Bryant’s blank verse method lends itself to his pantheistic message. Rather than being constrained by a strictly ordered rhyming pattern, the iambic pentameter is driven by internal sound devices such as assonance, off-rhyming, and alliteration. Take, for example, these early lines:
…and she glides
Into his darker musings, with a mild
And healing sympathy, that steals away
their sharpness, ere he is aware. When thoughts
of the last bitter hours come like a blight
Over thy spirit and sad images. (5-10)
In addition to the well-executed iambic pentameter, note the carefully paired alliterations within most of the lines. The sound of “musings” necessitates the use of “mild,” just as the sibilant “sympathy” is partnered with “steals” and “sharpness.” (The latter S is actually on the next line, which not only has the alliterative pair of “their” and “thoughts” but also the internal rhyme of “ere” and “aware.”) Likewise, “bitter” is paired with “blight,” just as “spirit” partners with “sad,” and so forth. Not every line in the poem has such clear word-pairs driving its internal alliteration; other sound devices are used as well. For example in these specific lines, there are also assonant end-rhymes between “glides,” “mild” and “blight.” However, such rhymes are not consistent throughout the poem. While both assonance and alliteration are heavily used throughout the work (occasionally but not consistently at the end of lines), there do not appear to be any forced end-rhyme patterns. The abandonment of end-line rhyme, in favor of universal sound devices woven throughout the poem, is in some ways a parallel act to abandoning the pre-defined afterlives of religion, in favor of the idea of the universal dead being integrated into every rock and tree in all of Nature. There is very little that feels artificial in this poem; its beauty springs from the natural interplay of word sounds, and the instinctively iambic rhythm of speech.

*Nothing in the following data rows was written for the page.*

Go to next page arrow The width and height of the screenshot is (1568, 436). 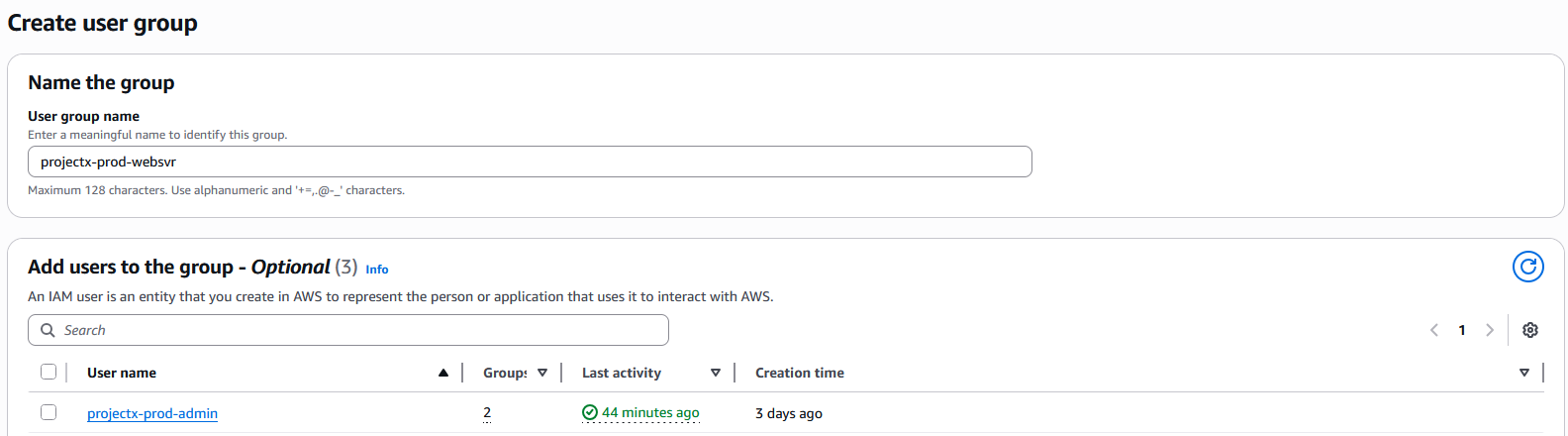click(x=1489, y=330)
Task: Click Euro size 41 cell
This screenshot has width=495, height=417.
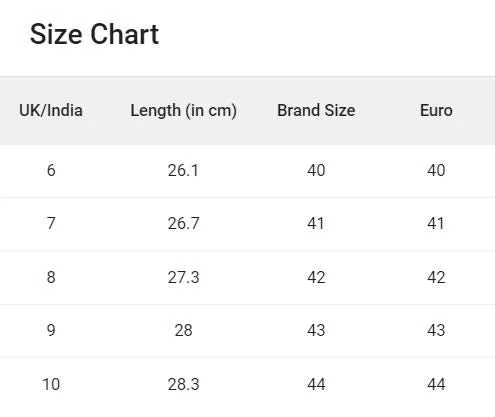Action: pos(436,223)
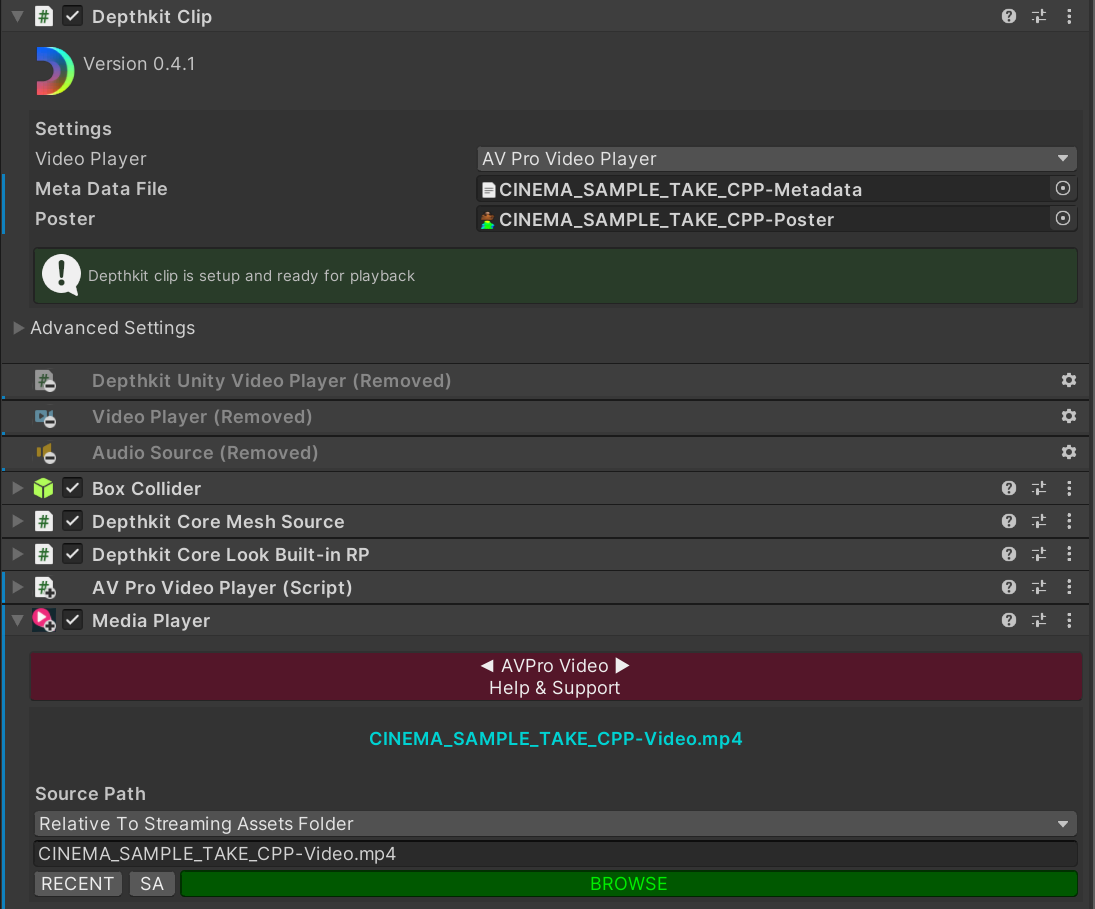The height and width of the screenshot is (909, 1095).
Task: Click gear icon for removed Video Player
Action: click(x=1068, y=417)
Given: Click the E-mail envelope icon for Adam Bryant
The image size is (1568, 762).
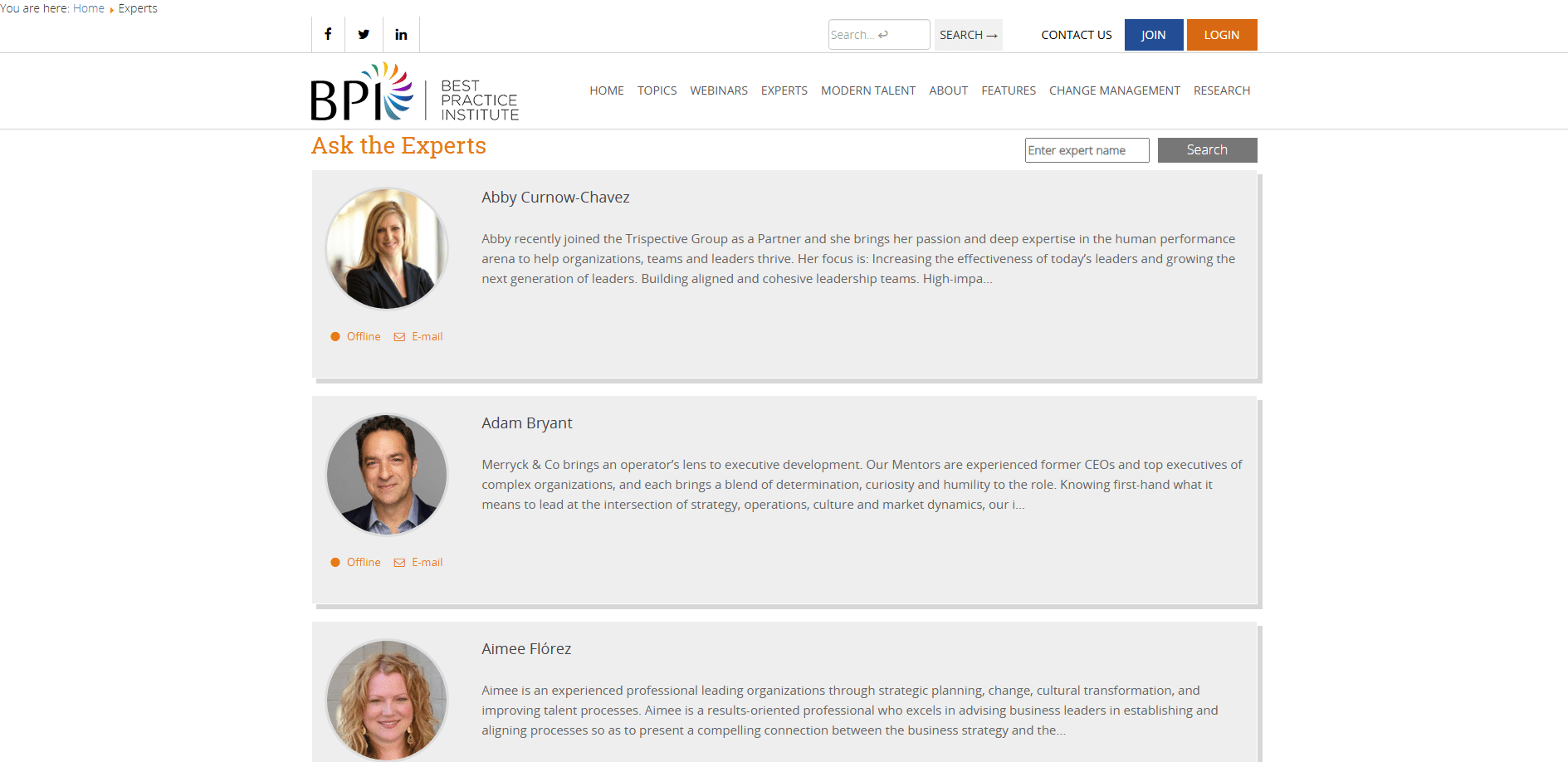Looking at the screenshot, I should click(399, 563).
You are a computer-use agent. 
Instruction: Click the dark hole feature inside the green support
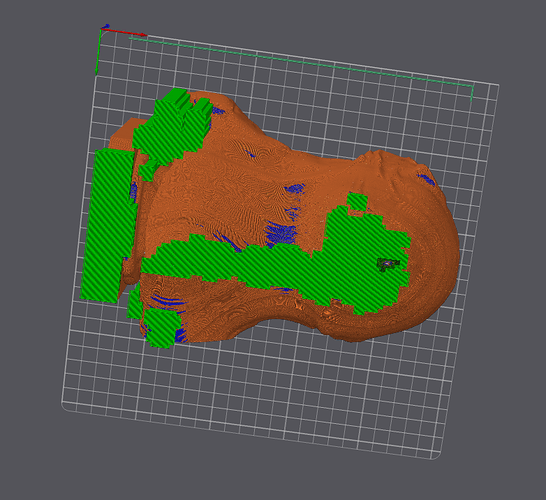pyautogui.click(x=388, y=264)
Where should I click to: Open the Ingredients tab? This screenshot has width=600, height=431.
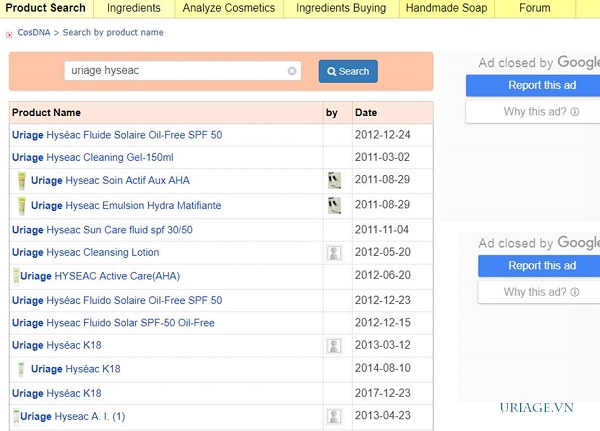coord(133,8)
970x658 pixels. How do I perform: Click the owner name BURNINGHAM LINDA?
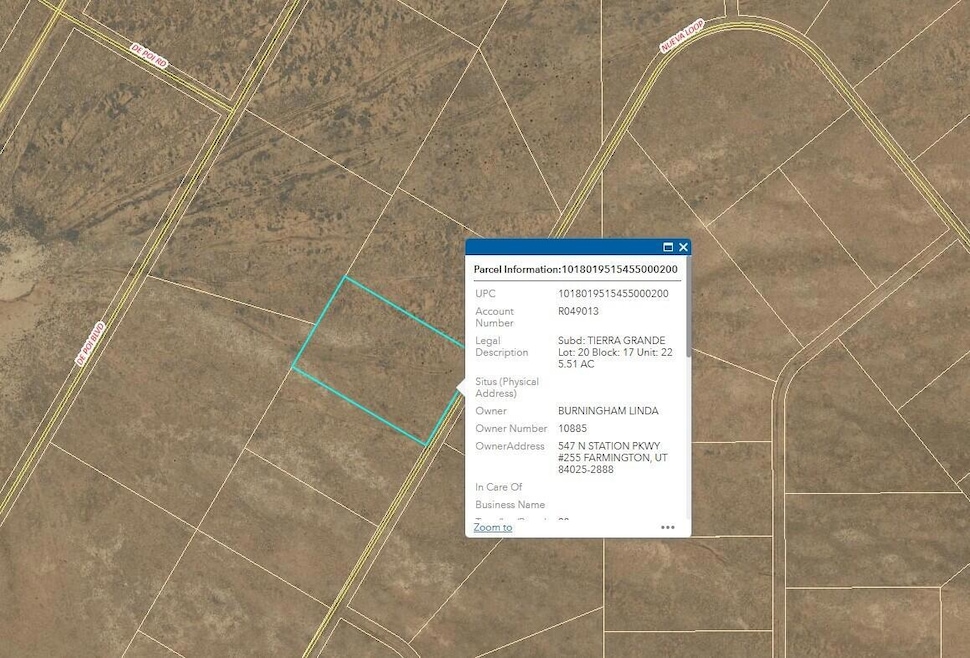(x=608, y=411)
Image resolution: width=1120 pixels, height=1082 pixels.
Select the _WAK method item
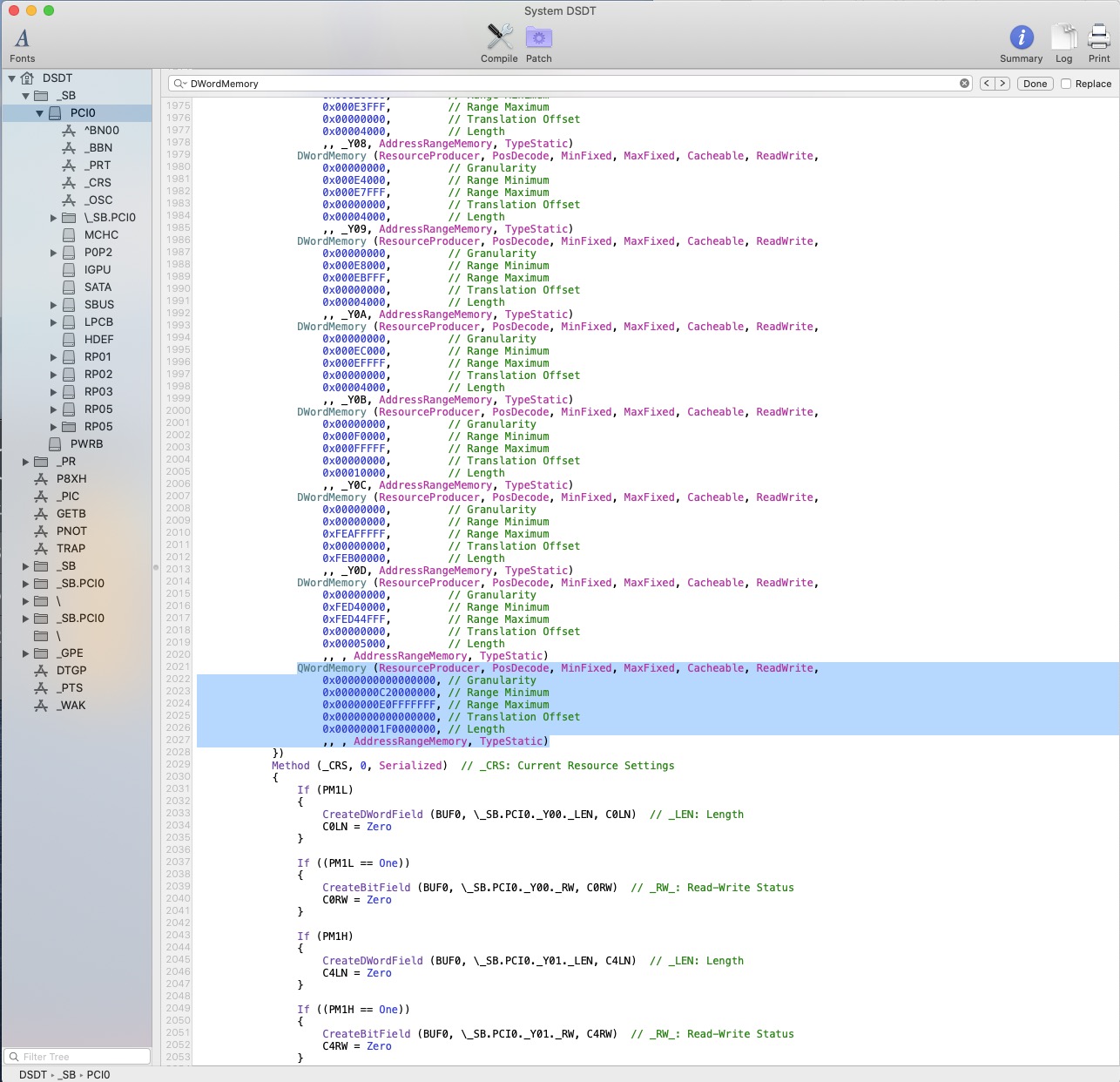[71, 706]
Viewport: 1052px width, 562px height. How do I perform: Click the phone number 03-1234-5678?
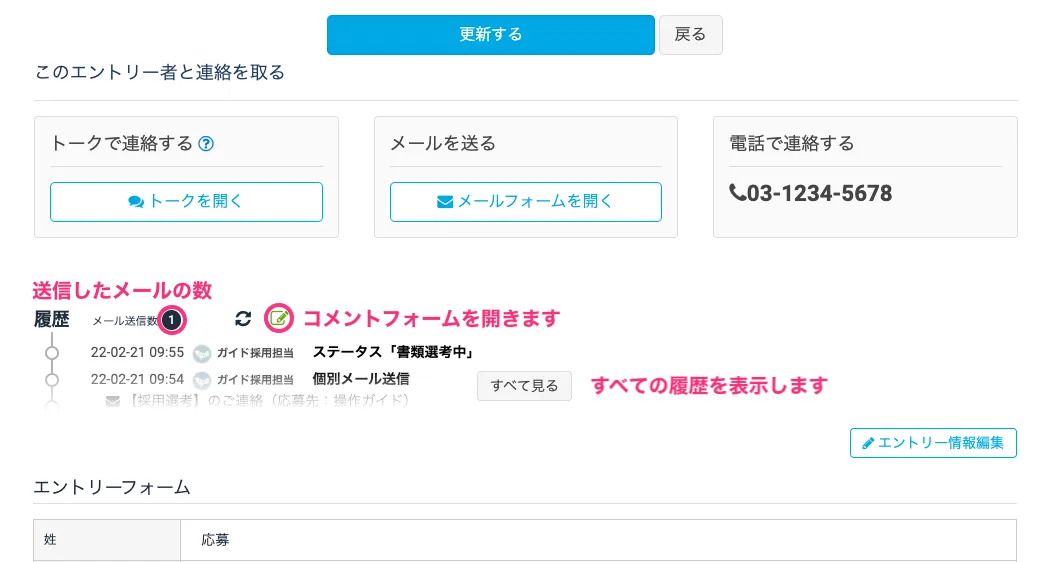[819, 193]
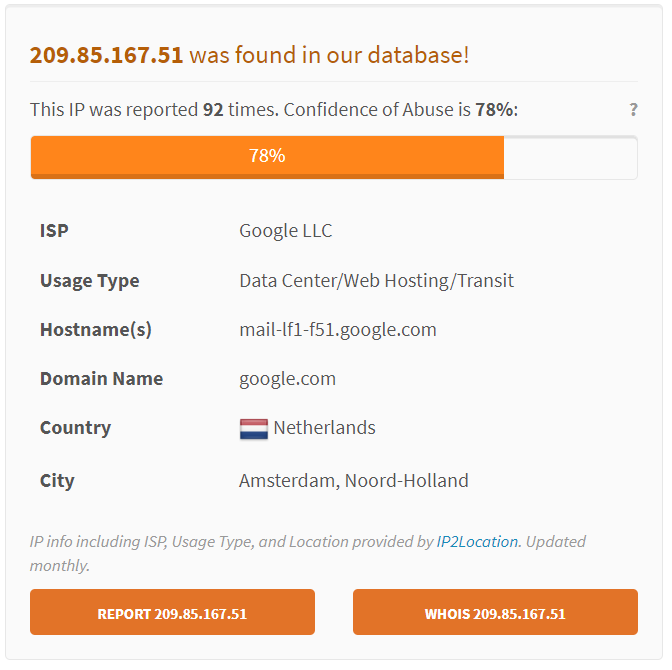Click the google.com domain name value

point(288,379)
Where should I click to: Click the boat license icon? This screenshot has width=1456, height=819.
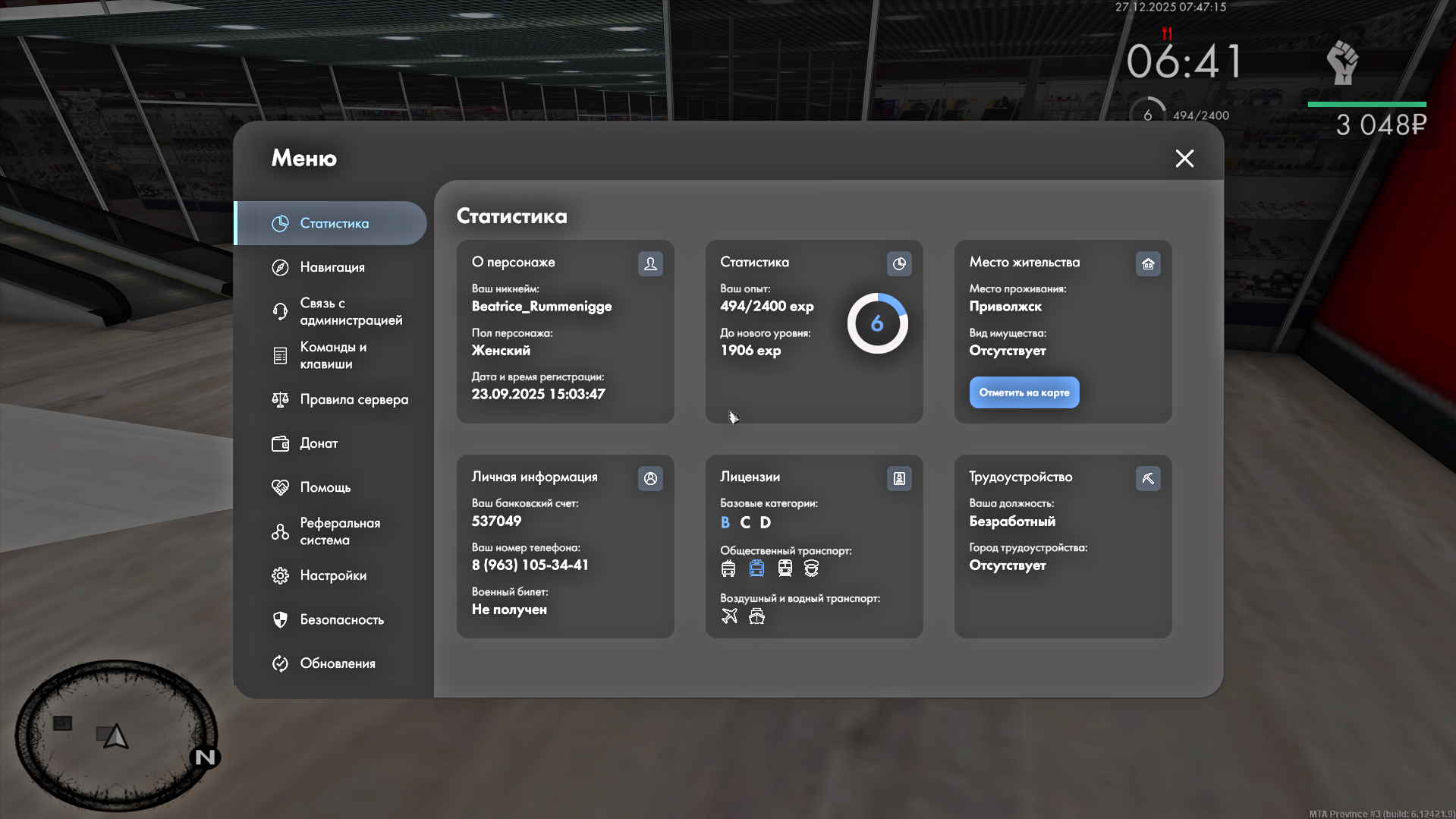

“Thanatopsis” is a very successful poem in that every feature of its creation works together towards its ultimate purpose of creating a beautiful and essentially non-morbid contemplation of the interplay of death and life. It manages to challenge Judeo-Christian ideas of the afterlife without defying the essential hope that there is nothing to be feared in death. While it defies the idea of heaven (or hell), the deeply felt beauty of the after-death state is in this poem “sustained and soothed by unfaltering trust…” (79) in the value of becoming one with Nature. In many ways, the quotations from the Bible, and the Psalmic quality of the poem itself, may be seen not only as a subtle challenge to traditional ideas but also as a way of co-opting the peace and hope found within the old scriptures. This is not a protest poem, though it does stand contrary to traditional faiths and traditional rhyme schemes. It is above all an elegiac lyric of hope and faith in the communion of humanity (dead and living alike) with the green and glorious rhythm of Nature.
Bryant, William Cullen. “Thanatopsis.” Yale Book of American Verse. Ed. Thomas R. Loundsbury. New Haven: Yale University Press, 1912. Bartleby.com, 1999. 27 February 2009. ;http://www.bartleby.com/102/16.html;
King James Bible. New York: Oxford University Press, 1997.